-- Task objective --
Retype the whole of the data exactly.

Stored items
-*-*-
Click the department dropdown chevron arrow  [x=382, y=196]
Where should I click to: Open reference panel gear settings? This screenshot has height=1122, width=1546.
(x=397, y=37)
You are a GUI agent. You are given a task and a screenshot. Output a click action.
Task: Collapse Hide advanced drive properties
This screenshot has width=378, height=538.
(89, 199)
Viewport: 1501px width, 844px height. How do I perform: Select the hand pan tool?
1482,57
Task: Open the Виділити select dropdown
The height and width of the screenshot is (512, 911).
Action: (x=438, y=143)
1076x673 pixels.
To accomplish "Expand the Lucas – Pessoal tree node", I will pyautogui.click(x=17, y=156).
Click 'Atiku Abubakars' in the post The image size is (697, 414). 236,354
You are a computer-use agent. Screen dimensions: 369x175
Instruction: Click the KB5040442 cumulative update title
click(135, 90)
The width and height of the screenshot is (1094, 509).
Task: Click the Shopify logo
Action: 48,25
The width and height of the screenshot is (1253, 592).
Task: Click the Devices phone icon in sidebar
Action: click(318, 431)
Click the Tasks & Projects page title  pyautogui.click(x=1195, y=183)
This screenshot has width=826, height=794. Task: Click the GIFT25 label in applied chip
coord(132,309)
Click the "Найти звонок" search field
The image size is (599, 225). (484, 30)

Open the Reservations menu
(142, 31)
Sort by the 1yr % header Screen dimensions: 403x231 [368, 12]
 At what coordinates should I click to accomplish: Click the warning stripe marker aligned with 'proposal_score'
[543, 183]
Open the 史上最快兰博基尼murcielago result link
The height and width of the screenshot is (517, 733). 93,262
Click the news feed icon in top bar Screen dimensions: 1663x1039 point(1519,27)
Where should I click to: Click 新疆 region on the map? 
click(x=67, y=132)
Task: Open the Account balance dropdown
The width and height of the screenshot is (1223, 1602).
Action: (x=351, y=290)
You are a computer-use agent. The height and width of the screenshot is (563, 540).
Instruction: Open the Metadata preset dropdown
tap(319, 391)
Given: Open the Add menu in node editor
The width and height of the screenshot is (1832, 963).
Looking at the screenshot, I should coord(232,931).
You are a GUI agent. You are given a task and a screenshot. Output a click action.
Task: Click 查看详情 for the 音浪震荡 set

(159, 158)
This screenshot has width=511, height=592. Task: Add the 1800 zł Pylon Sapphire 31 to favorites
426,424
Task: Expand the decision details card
-*-*-
-- Output for this exercise --
Click the department dropdown chevron arrow  [x=382, y=196]
Where should I click to: Open reference panel gear settings? This screenshot has height=1122, width=1546.
(x=397, y=37)
You are a GUI agent. You are given a task and a screenshot. Output a click action.
Task: Collapse Hide advanced drive properties
This screenshot has width=378, height=538.
(89, 199)
Viewport: 1501px width, 844px height. How do I perform: Select the hand pan tool?
1482,57
Task: Open the Виділити select dropdown
The height and width of the screenshot is (512, 911).
Action: (x=438, y=143)
1076x673 pixels.
To accomplish "Expand the Lucas – Pessoal tree node", I will pyautogui.click(x=17, y=156).
Click 'Atiku Abubakars' in the post The image size is (697, 414). 236,354
You are a computer-use agent. Screen dimensions: 369x175
Instruction: Click the KB5040442 cumulative update title
click(135, 90)
The width and height of the screenshot is (1094, 509).
Task: Click the Shopify logo
Action: 48,25
The width and height of the screenshot is (1253, 592).
Task: Click the Devices phone icon in sidebar
Action: click(318, 431)
Click the Tasks & Projects page title  pyautogui.click(x=1195, y=183)
This screenshot has width=826, height=794. Task: Click the GIFT25 label in applied chip
coord(132,309)
Click the "Найти звонок" search field
The image size is (599, 225). (484, 30)

Open the Reservations menu
(142, 31)
Sort by the 1yr % header Screen dimensions: 403x231 [368, 12]
 At what coordinates should I click to accomplish: Click the warning stripe marker aligned with 'proposal_score'
[543, 183]
Open the 史上最快兰博基尼murcielago result link
The height and width of the screenshot is (517, 733). 93,262
Click the news feed icon in top bar Screen dimensions: 1663x1039 point(1519,27)
Where should I click to: Click 新疆 region on the map? 
click(x=67, y=132)
Task: Open the Account balance dropdown
The width and height of the screenshot is (1223, 1602).
Action: (x=351, y=290)
You are a computer-use agent. The height and width of the screenshot is (563, 540).
Instruction: Open the Metadata preset dropdown
tap(319, 391)
Given: Open the Add menu in node editor
The width and height of the screenshot is (1832, 963).
Looking at the screenshot, I should coord(232,931).
You are a GUI agent. You are given a task and a screenshot. Output a click action.
Task: Click 查看详情 for the 音浪震荡 set

(159, 158)
This screenshot has width=511, height=592. Task: Add the 1800 zł Pylon Sapphire 31 to favorites
426,424
Task: Expand the decision details card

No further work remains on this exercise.